If you find you need to leave your home vacant after a move, you still need to protect it. It is a valuable asset, even if there’s nothing inside. Here’s what you should do to ensure you’re properly insured and protect your home until you can sell it or rent it.
Talk to Your Agent
Your agent can tell you whether your policy offers a bit of wiggle room if you leave your home vacant. Typically, most homeowner’s policies allow 30 days before your coverage lapses. However, it is always best to ask.
Vacant homes are riskier and more prone to vandalism. Plus, there’s no one in the house to notice if a fire starts or a pipe bursts. It could take some time before someone notices, which means a larger claim.
Vacant Home Insurance
If your existing home insurance policy doesn’t provide ample coverage for your vacant home, your agent may suggest a vacant home insurance policy. Policies offer coverage for many of the perils you’d find in a homeowner’s policy such as fire, hail, lightning, and wind. They also provide protection against vandalism, burst pipes, and more.
Secure Your Home
Check all windows and doors before you leave the premises. While this may seem obvious, it’s usually chaotic during a move. With so many people coming and going and a deep desire to be done with the move, people can inadvertently leave windows and doors unlocked.
Rely on a Trusted Neighbor or Friend
Whether you’re moving across the city or to another state, leave a key and your handyman’s telephone number with a trusted neighbor or friend.
If something does go awry, they can let in the police or a repairman. Otherwise, the problem could escalate or the police might need to break into your home.
Maintain the Yard
Nothing says “vacant” quicker than an unattended yard. Dying plants, branches in the yard, and tall, unkempt grass are invitations for trouble.
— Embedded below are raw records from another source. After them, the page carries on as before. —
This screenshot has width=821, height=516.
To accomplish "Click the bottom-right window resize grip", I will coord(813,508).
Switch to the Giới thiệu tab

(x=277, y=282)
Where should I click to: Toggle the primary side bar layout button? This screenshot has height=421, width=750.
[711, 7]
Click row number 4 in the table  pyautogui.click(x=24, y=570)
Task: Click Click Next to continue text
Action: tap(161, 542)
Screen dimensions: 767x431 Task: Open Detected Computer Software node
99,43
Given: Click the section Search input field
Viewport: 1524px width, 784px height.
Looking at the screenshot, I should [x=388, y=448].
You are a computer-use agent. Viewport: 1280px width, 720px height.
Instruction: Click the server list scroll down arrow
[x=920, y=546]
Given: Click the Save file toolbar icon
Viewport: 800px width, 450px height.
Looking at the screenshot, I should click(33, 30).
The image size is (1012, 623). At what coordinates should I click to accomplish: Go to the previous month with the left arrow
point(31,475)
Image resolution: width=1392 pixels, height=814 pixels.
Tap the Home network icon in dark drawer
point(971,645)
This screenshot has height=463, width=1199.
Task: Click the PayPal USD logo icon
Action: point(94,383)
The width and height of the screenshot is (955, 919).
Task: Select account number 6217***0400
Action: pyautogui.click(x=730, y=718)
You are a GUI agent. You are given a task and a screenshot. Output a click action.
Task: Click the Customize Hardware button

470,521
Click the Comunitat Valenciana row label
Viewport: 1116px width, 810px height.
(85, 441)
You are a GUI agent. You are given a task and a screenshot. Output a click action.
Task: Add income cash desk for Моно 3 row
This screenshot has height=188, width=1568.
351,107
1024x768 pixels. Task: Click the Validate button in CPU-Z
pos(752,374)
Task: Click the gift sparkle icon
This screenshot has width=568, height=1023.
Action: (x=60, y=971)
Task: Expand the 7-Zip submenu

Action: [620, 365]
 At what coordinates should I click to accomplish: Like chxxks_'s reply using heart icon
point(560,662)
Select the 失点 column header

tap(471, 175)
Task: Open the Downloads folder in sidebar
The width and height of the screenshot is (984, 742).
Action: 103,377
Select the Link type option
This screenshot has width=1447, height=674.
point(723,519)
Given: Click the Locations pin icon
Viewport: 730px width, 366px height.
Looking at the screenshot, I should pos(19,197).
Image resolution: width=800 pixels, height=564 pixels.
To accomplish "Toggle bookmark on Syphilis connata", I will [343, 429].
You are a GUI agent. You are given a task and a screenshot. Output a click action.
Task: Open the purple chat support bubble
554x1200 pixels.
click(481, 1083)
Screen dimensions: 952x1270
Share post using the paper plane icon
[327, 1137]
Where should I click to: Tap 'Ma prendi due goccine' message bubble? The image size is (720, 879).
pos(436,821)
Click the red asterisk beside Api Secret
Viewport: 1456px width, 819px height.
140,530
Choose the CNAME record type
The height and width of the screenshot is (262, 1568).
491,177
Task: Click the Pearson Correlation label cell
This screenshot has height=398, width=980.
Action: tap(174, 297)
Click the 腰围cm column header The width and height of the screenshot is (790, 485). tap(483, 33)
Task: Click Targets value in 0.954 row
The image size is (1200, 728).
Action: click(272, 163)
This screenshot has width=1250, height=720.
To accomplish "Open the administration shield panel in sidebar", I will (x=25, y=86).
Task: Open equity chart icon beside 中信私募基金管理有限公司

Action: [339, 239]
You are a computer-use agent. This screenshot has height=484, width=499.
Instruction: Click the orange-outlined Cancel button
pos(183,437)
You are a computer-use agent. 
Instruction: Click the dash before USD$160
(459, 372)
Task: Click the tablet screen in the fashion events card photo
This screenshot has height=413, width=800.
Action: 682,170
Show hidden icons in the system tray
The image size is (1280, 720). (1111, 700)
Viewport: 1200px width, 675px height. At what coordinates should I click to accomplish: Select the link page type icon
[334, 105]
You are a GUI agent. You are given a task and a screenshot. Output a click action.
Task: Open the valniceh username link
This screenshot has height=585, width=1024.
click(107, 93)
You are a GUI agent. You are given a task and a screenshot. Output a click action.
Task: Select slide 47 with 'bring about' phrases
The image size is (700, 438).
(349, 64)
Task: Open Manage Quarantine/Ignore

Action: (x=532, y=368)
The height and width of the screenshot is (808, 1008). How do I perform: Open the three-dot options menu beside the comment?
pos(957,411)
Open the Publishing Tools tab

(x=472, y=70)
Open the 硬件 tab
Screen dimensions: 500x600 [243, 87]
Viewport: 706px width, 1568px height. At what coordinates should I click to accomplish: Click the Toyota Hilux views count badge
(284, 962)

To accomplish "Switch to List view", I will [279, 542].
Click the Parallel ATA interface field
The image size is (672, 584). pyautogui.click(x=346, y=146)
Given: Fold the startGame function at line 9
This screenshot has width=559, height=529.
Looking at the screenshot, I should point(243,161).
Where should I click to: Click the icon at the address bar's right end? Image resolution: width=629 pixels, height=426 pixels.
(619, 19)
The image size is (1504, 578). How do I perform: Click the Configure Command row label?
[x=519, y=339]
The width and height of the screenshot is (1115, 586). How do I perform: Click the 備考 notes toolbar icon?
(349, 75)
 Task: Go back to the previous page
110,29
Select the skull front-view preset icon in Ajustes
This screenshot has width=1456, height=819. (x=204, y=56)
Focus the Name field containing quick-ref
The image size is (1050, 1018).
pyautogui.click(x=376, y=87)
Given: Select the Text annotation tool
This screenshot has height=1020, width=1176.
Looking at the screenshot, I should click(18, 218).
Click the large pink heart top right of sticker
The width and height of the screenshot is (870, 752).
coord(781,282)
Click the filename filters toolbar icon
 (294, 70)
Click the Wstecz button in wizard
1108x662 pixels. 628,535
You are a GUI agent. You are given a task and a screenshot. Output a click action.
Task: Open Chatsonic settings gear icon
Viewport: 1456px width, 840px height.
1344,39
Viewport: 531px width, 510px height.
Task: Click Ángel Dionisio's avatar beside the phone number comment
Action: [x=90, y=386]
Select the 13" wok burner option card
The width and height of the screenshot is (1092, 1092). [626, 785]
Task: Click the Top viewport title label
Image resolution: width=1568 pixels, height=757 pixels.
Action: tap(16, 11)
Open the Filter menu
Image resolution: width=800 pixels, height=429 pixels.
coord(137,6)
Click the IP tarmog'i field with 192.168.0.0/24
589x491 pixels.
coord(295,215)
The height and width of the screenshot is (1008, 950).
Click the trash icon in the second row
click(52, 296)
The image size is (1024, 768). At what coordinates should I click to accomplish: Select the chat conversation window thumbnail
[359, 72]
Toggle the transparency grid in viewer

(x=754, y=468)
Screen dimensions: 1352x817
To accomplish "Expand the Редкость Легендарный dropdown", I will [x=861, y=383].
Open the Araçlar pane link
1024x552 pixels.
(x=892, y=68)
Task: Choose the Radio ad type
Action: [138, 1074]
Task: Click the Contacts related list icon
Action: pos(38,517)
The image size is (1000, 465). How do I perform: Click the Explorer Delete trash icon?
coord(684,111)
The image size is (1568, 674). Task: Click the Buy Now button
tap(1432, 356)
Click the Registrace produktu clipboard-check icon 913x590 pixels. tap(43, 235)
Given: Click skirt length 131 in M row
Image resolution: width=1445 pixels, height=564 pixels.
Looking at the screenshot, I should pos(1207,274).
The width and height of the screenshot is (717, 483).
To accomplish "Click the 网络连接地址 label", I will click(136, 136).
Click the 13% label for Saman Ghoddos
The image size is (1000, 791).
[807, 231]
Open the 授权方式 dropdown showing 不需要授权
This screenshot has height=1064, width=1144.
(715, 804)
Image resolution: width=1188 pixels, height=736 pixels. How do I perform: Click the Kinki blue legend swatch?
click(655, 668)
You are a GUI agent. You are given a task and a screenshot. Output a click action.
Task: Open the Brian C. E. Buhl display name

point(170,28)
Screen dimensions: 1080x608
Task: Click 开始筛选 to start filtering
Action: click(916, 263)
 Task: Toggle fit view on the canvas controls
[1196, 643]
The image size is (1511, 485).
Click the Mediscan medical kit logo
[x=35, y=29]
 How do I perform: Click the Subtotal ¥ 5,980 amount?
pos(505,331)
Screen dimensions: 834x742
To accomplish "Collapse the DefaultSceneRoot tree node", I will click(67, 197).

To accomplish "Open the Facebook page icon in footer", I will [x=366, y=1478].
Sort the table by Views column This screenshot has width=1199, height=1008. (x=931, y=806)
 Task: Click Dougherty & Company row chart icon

Either hire a landscaper to come in regularly or ask a friend or neighbor. You may want your neighbor or friend to water the grass and check the mail box at least once a week, too.
Add Motion Detector Lights
If you don’t already them, splurge on a few. Install them near both front and back doorways, dark areas around the side of the house, and on porches or decks. They’ll switch on when anyone walks around your home and they’re a great deterrent.
Add a Security System Sign & Window Decal
Amateur burglars and vandals look for easy targets. Stick a security system sign on your lawn and put a decal near the front and back doors, even if you don’t have a system. You can buy them online inexpensively and they might be sufficient to make criminals walk by.
If you have a monitored security system, consider keeping it active and provide a trusted friend or neighbor with the code. The minimal monthly expense is great value in exchange for peace of mind.
Park a Vehicle in the Driveway
Even if you’re no longer living in your house, you can make it look like you’ll be back soon. Leave a car, motorhome, or trailer in the driveway to help deter criminals.
Alternatively, ask your neighbor to park in your driveway until the home’s occupied again. Even if they just park there once in a while, it might steer criminals away from your home.